État de la littérature

Longtemps considéré comme une forme d’emploi « obsolète », typique des sociétés préindustrielles, le travail indépendant a regagné la faveur des scientifiques à partir des années 1980. Ceux-ci ont d’abord pris acte du renversement de la tendance historique au déclin du travail indépendant dans la majorité des pays de l’OCDE, avant de s’attarder à l’explication de ce phénomène.

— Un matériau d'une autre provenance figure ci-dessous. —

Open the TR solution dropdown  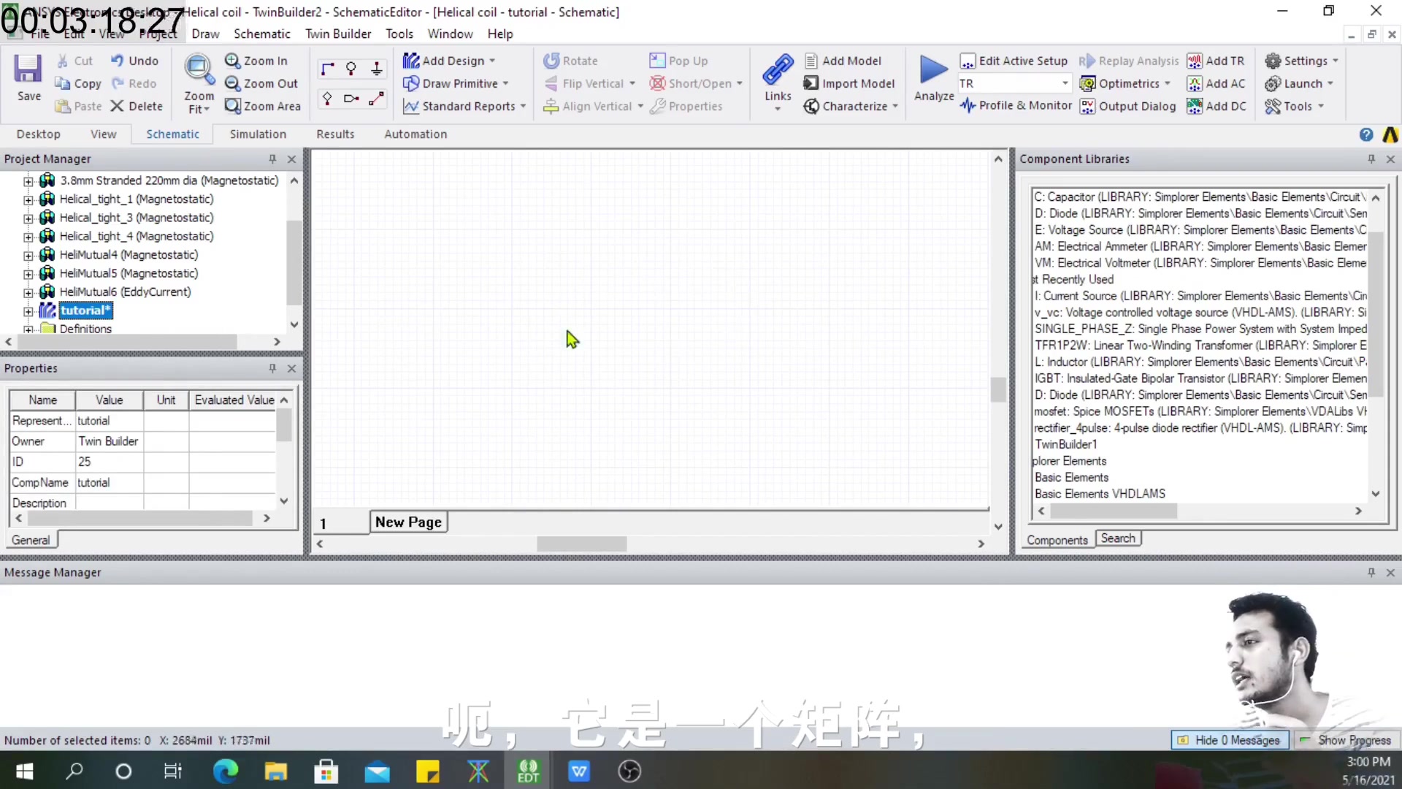[1065, 83]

La littérature répartit fréquemment les contributions en deux groupes, selon qu’elles expliquent l’accroissement du travail indépendant par des facteurs qui poussent (push) ou au contraire attirent (pull) les individus vers cette forme de travail. Comme l’explique Carr (1996), cette dichotomie découle des théories rivales formulées dans les années 1930, d’une part par Schumpeter, et d’autre part par Knight. Pour Knight, le travail indépendant est le fait d’individus possédant des habiletés, des ressources ou des connaissances particulières dont ils estiment qu’elles seront davantage valorisées sur le marché du travail indépendant que sur celui du travail salarié. Il a inspiré les études modélisant l’établissement dans cette forme de travail comme une question de choix occupationnel posé par un individu rationnel cherchant à maximiser ses gains monétaires, son capital humain ou d’autres types de satisfaction, notamment la flexibilité. Schumpeter, au contraire, y voit une option « par défaut » pour ceux qui font face à des barrières structurelles les empêchant d’accéder au marché du travail salarié. De cette perspective découlent les travaux qui problématisent le travail indépendant comme un choix par défaut pour des chômeurs, des travailleurs précaires ou des membres de minorités racisées.

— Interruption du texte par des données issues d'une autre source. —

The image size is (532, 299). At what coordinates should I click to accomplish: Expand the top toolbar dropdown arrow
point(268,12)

Récusant le simplisme de la thèse push/pull, et sa construction à partir des seules trajectoires masculines, d’autres contributions ont mis en évidence l’interaction entre les attributs individuels des travailleurs (notamment leur capital humain) et les rôles sociaux différenciés selon le genre. Les travaux de Carr (1996), et d’autres réalisés à sa suite, concluent que les caractéristiques familiales des femmes (état civil, statut parental, âge des enfants) sont des prédicteurs significatifs du travail indépendant féminin. Ces auteurs présentent le travail indépendant comme une voie d’échappement prise par les femmes, notamment celles qui sont scolarisées et peuvent compter sur le revenu d’un conjoint, face au peu de flexibilité dans le secteur salarié, une forme de travail atypique permettant la conciliation entre travail et vie familiale. Cette division du travail entraîne toutefois des effets pervers pour les travailleuses, aux prises avec de faibles rémunérations et une dépendance à l’égard des régimes d’assurances de leurs conjoints.

Face au constat qu’une bonne partie des indépendants, surtout parmi ceux qui travaillent seuls, sans employés, ne possèdent pas les attributs sociologiques de l’entrepreneur, de nombreuses contributions analysent aujourd’hui le travail indépendant comme l’une des modalités de la flexibilisation du travail. Ces travaux peuvent être répartis en trois grands courants. Inspiré par les travaux sur la segmentation du marché du travail, le premier assimile le travail indépendant à du travail précaire (Linder, 1992), associant faiblesse des régulations et mauvaise qualité des emplois. Un deuxième courant s’inscrit dans une perspective duale, opposant les indépendants très qualifiés et réellement indépendants aux indépendants peu qualifiés et fortement dépendants d’un client unique ou principal, inscrivant son développement dans une perspective de valorisation ou au contraire, de dévalorisation, du travail (Supiot, 1999). Le troisième courant identifie non plus une dichotomie, mais un continuum de formes hybrides de mobilisation du travail (Dupuy et Larré, 1998), dans un monde où se brouillent les frontières entre salariat et indépendance. Dans l’un ou l’autre de ces courants, des travaux ont été consacrés à l’impact des régulations institutionnelles sur les différences, notamment nationales, en matière de qualité et de stabilité des emplois indépendants.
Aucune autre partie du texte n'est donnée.